The young man born Rob W Derminer, on 12 December 1944, was another rock pioneer who first heard freedom in jazz. He loved John Coltrane, the saxophonist who blew his entire life into a brass tube in search of liberation from earthly toil. So when Derminer was looking for a musical alter ego, a name that suggested liberation and identification with the 60s’ more out-there sounds, he took the surname of McCoy Tyner, Coltrane’s dazzling piano player. The renamed Rob Tyner then joined a Detroit band full of talent and attitude, but short of a direction: Motor City 5. He auditioned to be its bass player, but was too strong a personality to be responsible for a background rumble. Get out front, Brother Rob Tyner. Grab that microphone, tell the world how you feel.
Until then, there’d never been a band like MC5. Loud. Political. Sexy. Raging. Uncompromised. Kinda pretty; nasty, too. Hippie, but not flaccid. They were full of purpose, yet eventually riven by squabbling, as revolutionary movements are, and, contrarily, their lyrics sometimes revealed teenage longing. MC5 didn’t just want to make a mark on rock’n’roll, they wanted to change it radically. Hell, they wanted to change the world.
They failed on both counts… gloriously. Vaingloriously.

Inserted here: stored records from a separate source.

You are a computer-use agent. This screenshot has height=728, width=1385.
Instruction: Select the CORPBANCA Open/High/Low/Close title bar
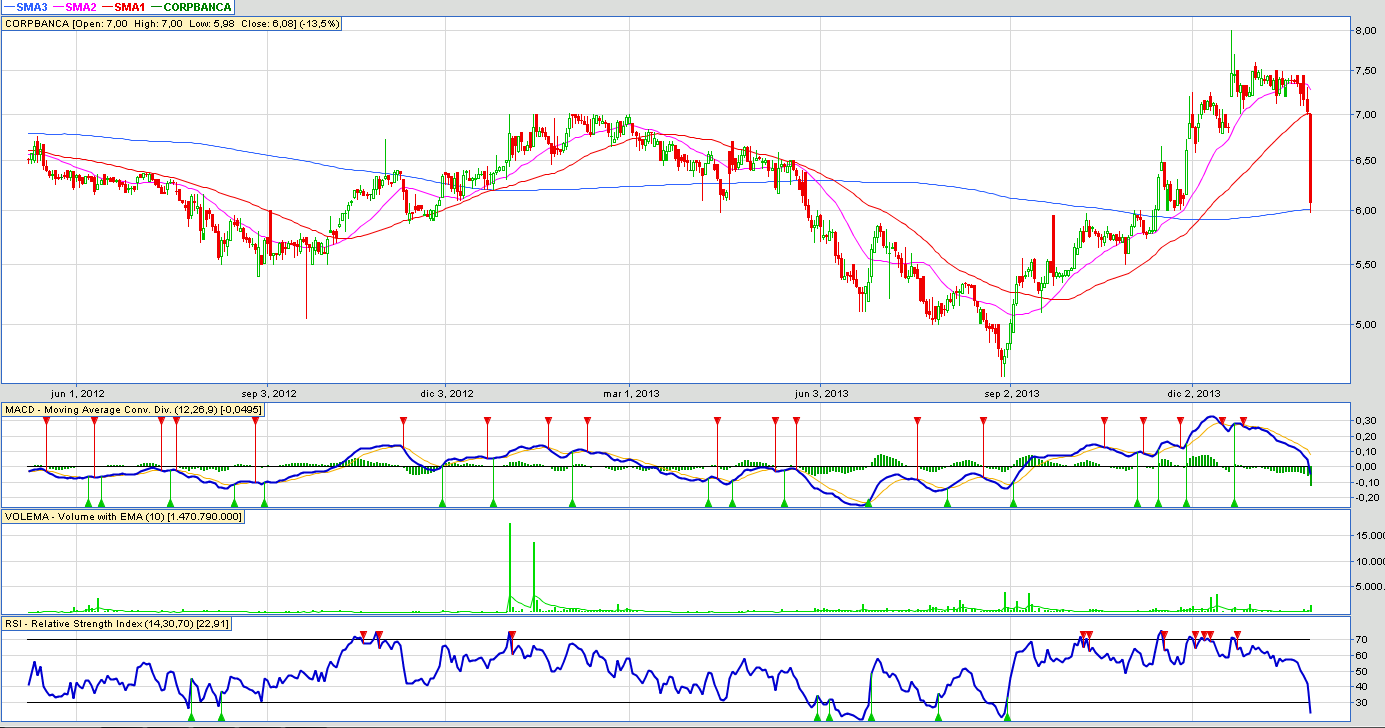(172, 23)
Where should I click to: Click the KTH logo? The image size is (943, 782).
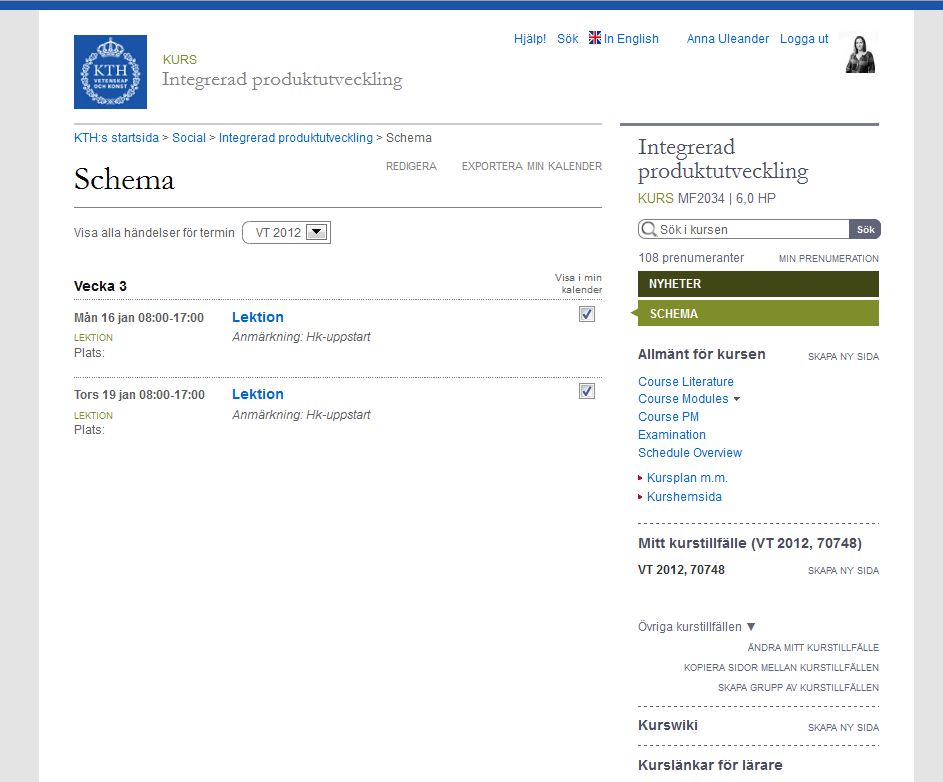(x=110, y=72)
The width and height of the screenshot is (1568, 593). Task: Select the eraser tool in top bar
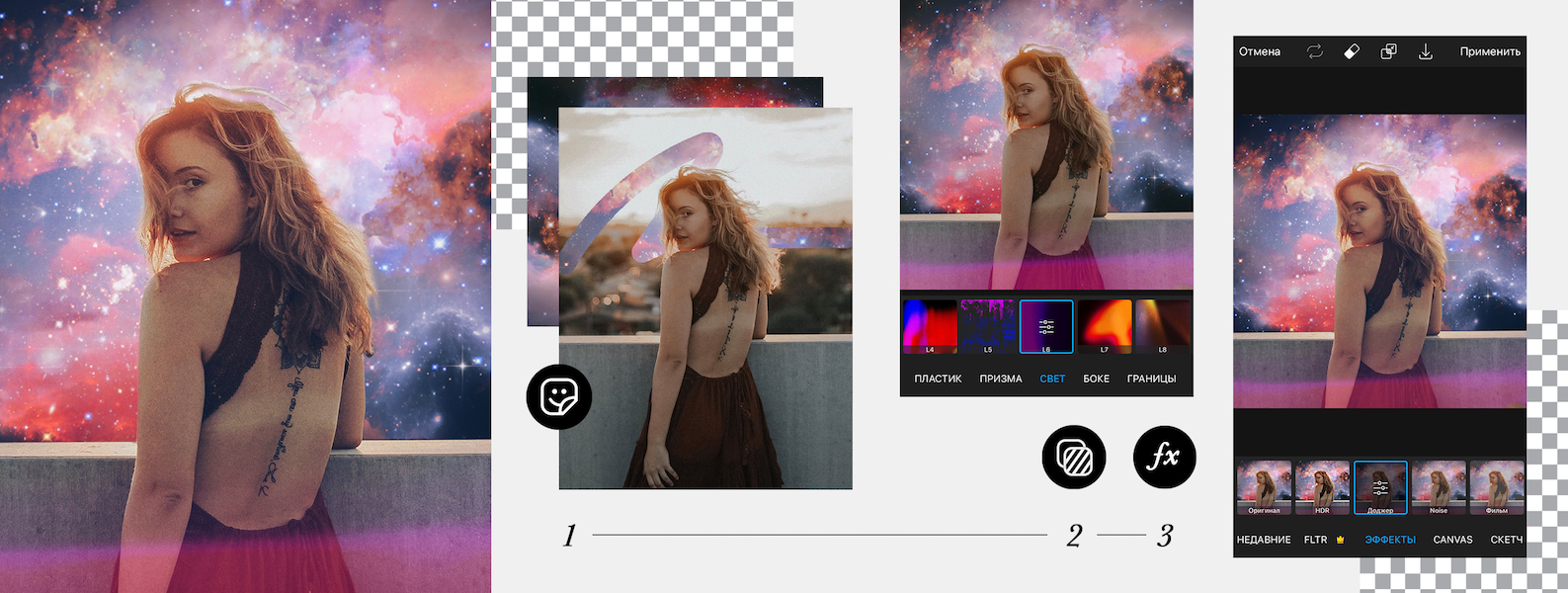coord(1352,51)
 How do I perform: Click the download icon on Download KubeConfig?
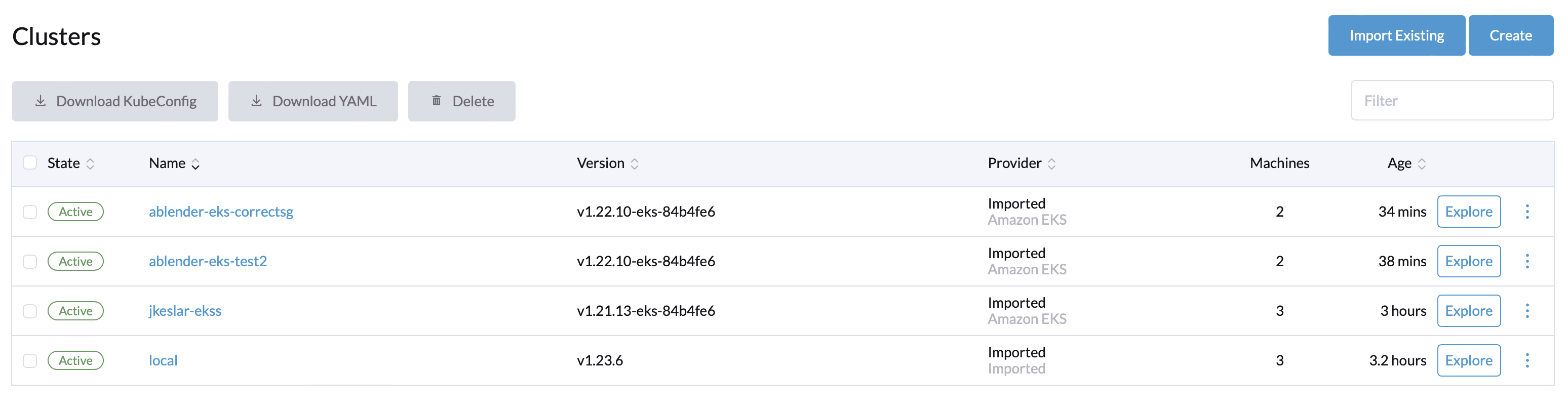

But they came close on the first mission: punk could never have happened without their fury, and it drew lessons from their pyrotechnic ascent and dismal plummet to Earth as men out of time – their moment both four years gone and four years yet to arrive. MC5 were brilliant but doomed, an archetypal rock’n’roll story. And out front, singing as hard as any hard rock singer ever did – yet really singing, and writing lyrics that expressed all the joy and frustration of being young in the late 60s – was a guy in hippie threads and a backcombed white-man’s Afro. He couldn’t be Coltrane, he was too leftfield to be James Brown, but he sure was somebody: Rob Tyner.